Ultimately, it comes down to (i) estimating the strength of the signal of a given event at a given distance, (ii) estimating the number of events that will happen within a given volume, and (iii) building a detector that is sensitive enough that its detection volume will include enough events to be worthwhile. All of these calculations were done way before LIGO was built, as part of building the case that it was a smart thing to build in the first place.
On another track, the claim that the detection happened within an hour of the first test run is inaccurate. The detection happened two days into the engineering run that preceded the first science run of Advanced LIGO, and there had been plenty of previous runtime on the standard and Enhanced configurations. The two-days time is pretty lucky, indeed, but not unreasonably so; the second detection, GW151226, happened within three months of the first one.
On to your main question, then. For many years running up to the science runs, there was a strong effort from the numerical-GR community to explore all known possible sources of gravitational waves and predict how the signal would look on Earth, how strong that signal would be, and how it would depend on the characteristics of the source.

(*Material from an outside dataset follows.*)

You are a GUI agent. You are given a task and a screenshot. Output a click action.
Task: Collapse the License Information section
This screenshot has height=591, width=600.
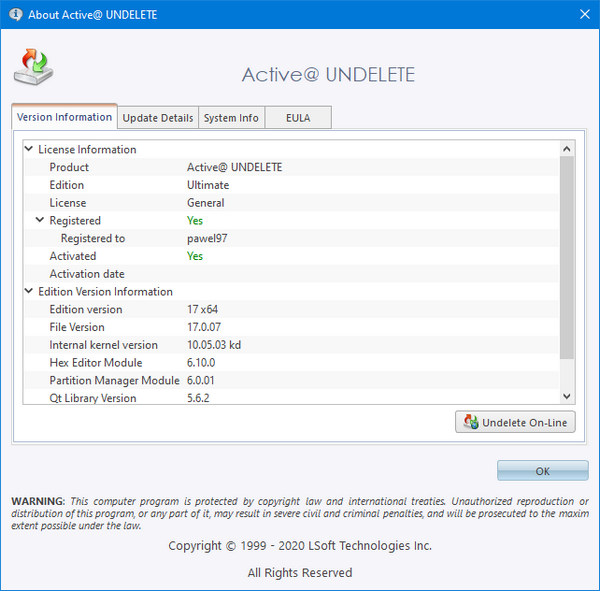(29, 150)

The initial source, GW150914, was easy to pick out, because it has a very characteristic shape, which essentially seals it as a black-hole merger. Moreover, the waveform has a very characteristic duration, frequency, and chirp, and all of those can be directly related to the characteristics of the source collision.

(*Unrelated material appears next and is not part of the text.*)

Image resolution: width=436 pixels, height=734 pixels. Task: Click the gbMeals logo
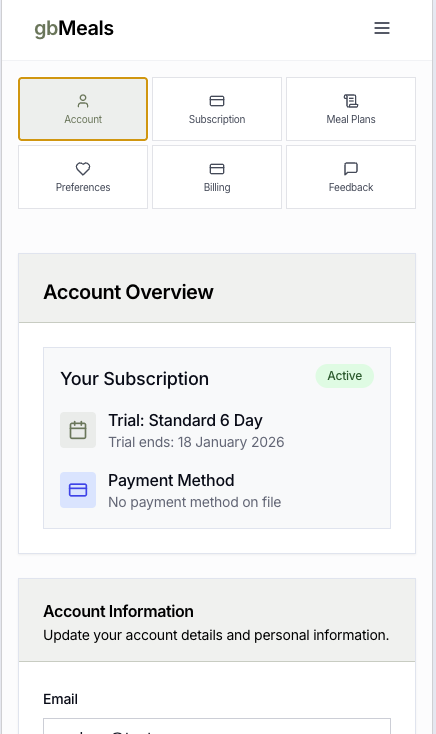74,29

Thus, these aspects of the shape of the pulse let us infer what the source was, including in particular the masses of the black holes and their orbit. This, in turn, tells us the amount of energy that was emitted, and from that we can infer the absolute 'luminosity' of the source, which we can then compare with the observed intensity of the waveform to obtain the distance to the source. This tells us 'where' the signal comes from, at least in terms of the distance.
The direction the signal came from, on the other hand, is worked out in a more mundane fashion, by looking at the relative delay in the observation of the two sites, which provides one constraint. In addition, since the waves are polarized and the two detectors point in different directions, the relative intensity of the two detections can provide additional information about the direction (but not as much). Thus, if you look at the area of the sky the signal could have come from, you get a pretty wide patch.